Consignes:
- A) D'après l'article, combien de spectateurs étaient venus assister au match de Mitropacup entre le Rapid et Hajduk Split ?
- B) Citez sans rien modifier le passage de l'article qui va de « En cette fin » jusqu'à « tribune en bois. » inclus.

─── Article

C’est ainsi que débute Masse et Pouvoir, le magnum opus d’Elias Canetti, prix Nobel de littérature en 1981. De l’aveu même de son auteur, cette œuvre touchant à l’anthropologie, la psychologie, l’ethnologie ou encore à la philosophie, n’aurait pas vu le jour si un étrange phénomène n’était pas venu régulièrement « maintenir en éveil l’intérêt pour [son] véritable projet. »

La première manifestation de ce phénomène eut lieu très exactement le 14 août 1927. « J’ai entendu soudain le cri de la foule. » Se souvenant de l’incendie du Palais de Justice, dont il a été témoin un mois plus tôt, Canetti pense au feu. « Mais il n’y avait pas de feu, la coupole dorée de l’église de Steinhof brillait au soleil. […] Cela devait venir du terrain de sport. » Installé dans une chambre de la Hagenberggasse à Hietzing, Canetti n’est qu’à un jet de pierre du Pfarrwiese. Le rugissement qui lui parvient est celui des 18 000 spectateurs venus assister au match de Mitropacup entre le Rapid et Hajduk Split. Pendant six années « pas un bruit ne lui échappe du Rapidplatz. » Il ne s’intéresse pas au football, ne cherche pas à connaître les équipes qui s’affrontent dans son voisinage, mais ces « cris de triomphe », « ce que j’ai compris plus tard comme une double masse », le fascinent.

En cette fin d’après-midi de ce dimanche 14 août, la masse rugit au moins à huit reprises. Alors que dans sa petite chambre d’étudiant en chimie, l’écrivain en herbe tend l’oreille, un homme élégamment vêtu et approchant la quarantaine, prête aussi attention aux cris de triomphe. Sous une fine moustache, la bouche charnue de Dionys Schönecker s’étire en un large sourire. Peut-être se remémore-t-il simplement le temps pas si lointain, où son club n’avait même pas de terrain pour y poser une vieille tribune en bois.

Le Pfarrwiese, avant 1920.

La naissance de Mister Rapid

Dionys Schönecker a à peine 22 ans lorsqu’il devient entraîneur du Rapid en 1910. Apprenti typographe, joueur modeste, le garçon n’a guère de références et le choix peut surprendre. La raison en est pourtant simple. Le Rapid est au bord du gouffre. Endetté, le club a vu partir la plupart de ses dirigeants et joueurs. Pour ne rien arranger, la ville a résilié le contrat de location du terrain situé dans le quarter de Rudolfsheim, afin d’y édifier un nouveau marché municipal. Un contrat, que de toute façon, le club n’a plus les moyens d’honorer.

Mais aux âmes bien nées, la valeur n’attend pas le nombre des années, et le garçon a quelques qualités à faire valoir. Certains de ses contemporains de l’université de Vienne s’intéressent déjà à ce type particulier qu’on nomme entrepreneur. Schönecker en est un spécimen. Ambitieux, passionné, meneur d’hommes, il a le flair pour reconnaître et saisir les opportunités.

──────
─── Données fournies

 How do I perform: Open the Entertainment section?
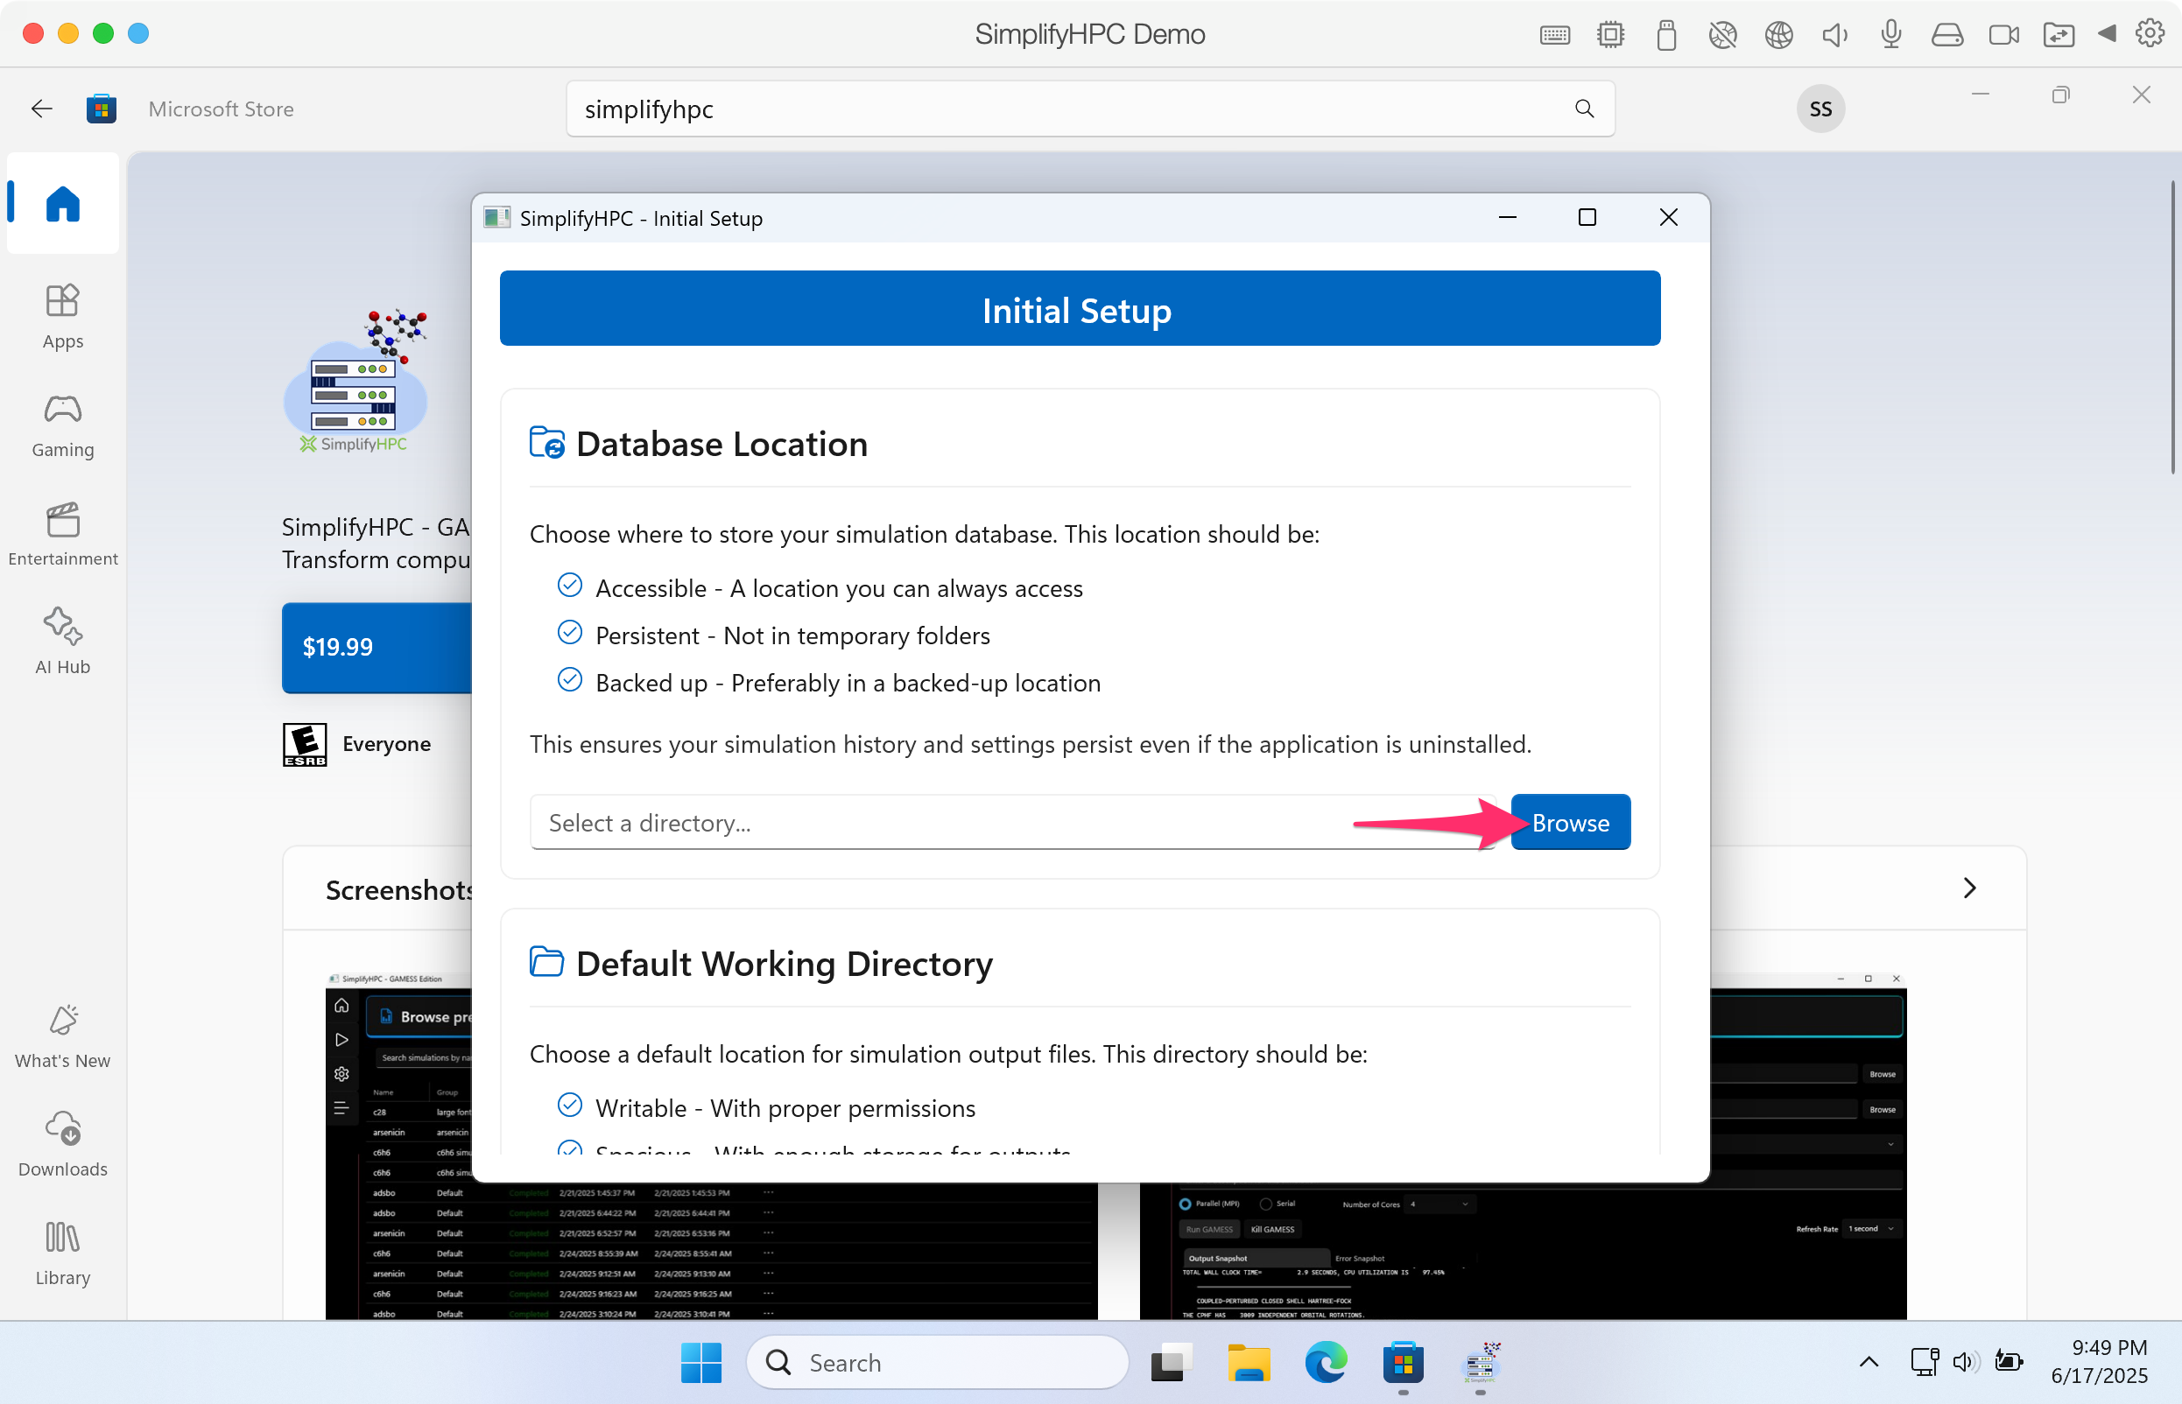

──────

Résultats par consigne:
- A) 18 000 spectateurs.

- B)
En cette fin d’après-midi de ce dimanche 14 août, la masse rugit au moins à huit reprises. Alors que dans sa petite chambre d’étudiant en chimie, l’écrivain en herbe tend l’oreille, un homme élégamment vêtu et approchant la quarantaine, prête aussi attention aux cris de triomphe. Sous une fine moustache, la bouche charnue de Dionys Schönecker s’étire en un large sourire. Peut-être se remémore-t-il simplement le temps pas si lointain, où son club n’avait même pas de terrain pour y poser une vieille tribune en bois.